3 Replies Latest reply on Nov 13, 2013 6:37 AM by Saravanamoorthy Mani

    Wind load on a structure

    Saravanamoorthy Mani

      I want to know correct method of analysis, velocity of air passes over the structure with height of 8m, when the velocity is converted  to pressure loading. How much accuracy we may get it?. or Any other mode of  transfer the load and find out max deflection of the structure within 4% of the height of structure.

        • Re: Wind load on a structure
          Jared Conway

          ideal method, fluid structure interaction. fluid flow problem that also bends your part. not possible with solidworks simulation tools.


          next best, decoupled FSI. run the fluid flow analysis to determine pressure loading, pass to solidworks simulation for analysis.

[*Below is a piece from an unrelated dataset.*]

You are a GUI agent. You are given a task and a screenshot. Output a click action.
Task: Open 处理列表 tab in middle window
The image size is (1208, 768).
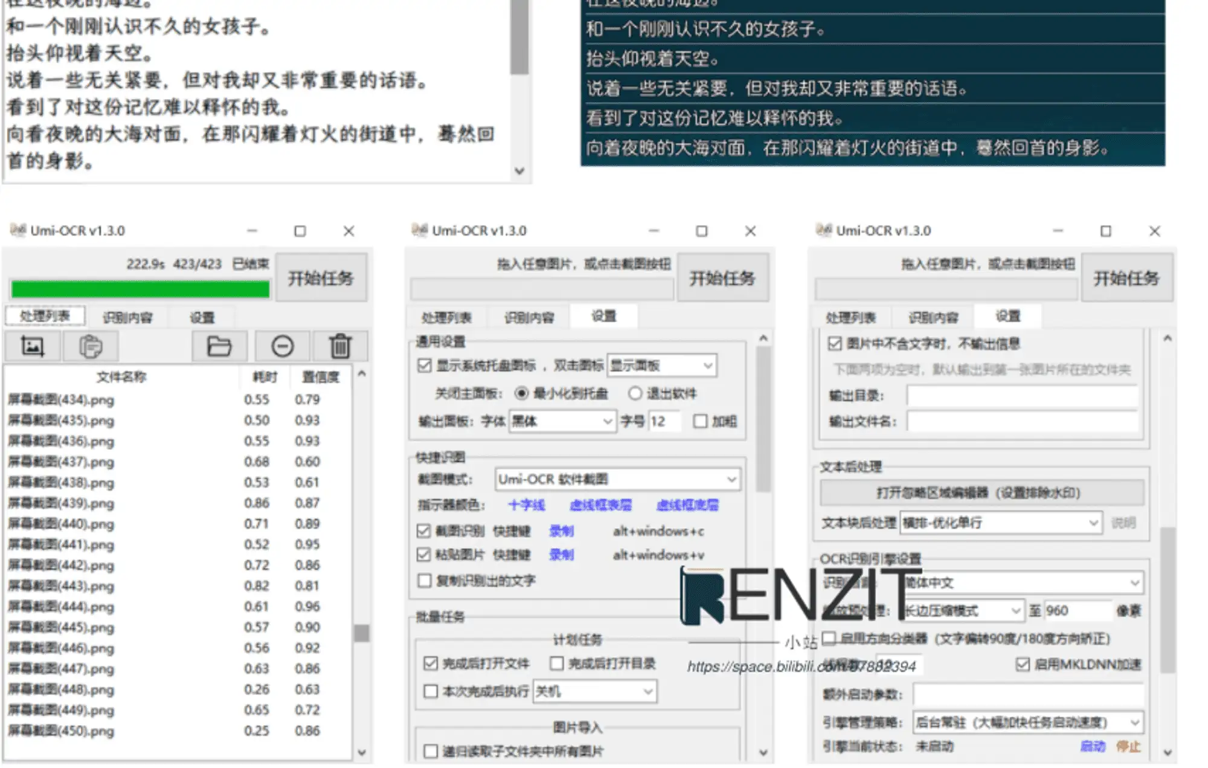446,317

          next best after that. determine the pressure generated by your fluid at velocity, apply as a pressure or force to your components.


          to determine accuracy, write down the assumptions your method works and work out how different you think it may be. for example in #1 and #2 doesn't account for the change in the pressure when the structure changes. but that would potentially decrease the amount of deformation so you're actually working with a worst case loading with those methods.

          • Re: Wind load on a structure
            Rick McWilliams

            If your structure is extremely flexible like a fiberglass antenna you will have to interate the wind load calculation with the deformed shape. If your structure has smooth aerodynamic shapes, or shapes with thin wing like sections you will need to do a detailed aerodynamic analysis. The wind is never uniform with height. Most structures use constant velocity. The practical method is to assume the drag coefficeint of structural elements to be 1.0 for a round tube, and 1.4 for a square shape. Use the area of the element projected on a plane perpendicular to the wind direction as the area of each element. The pressure is simply the dynamic pressure 1/2 rho V^2 or at sea level in air in mph V^2/391 result is in pounds per square foot. Tubes that are angled 45 degrees are a bit less drag. Tubes do not hide behind each other unless they are almost touching.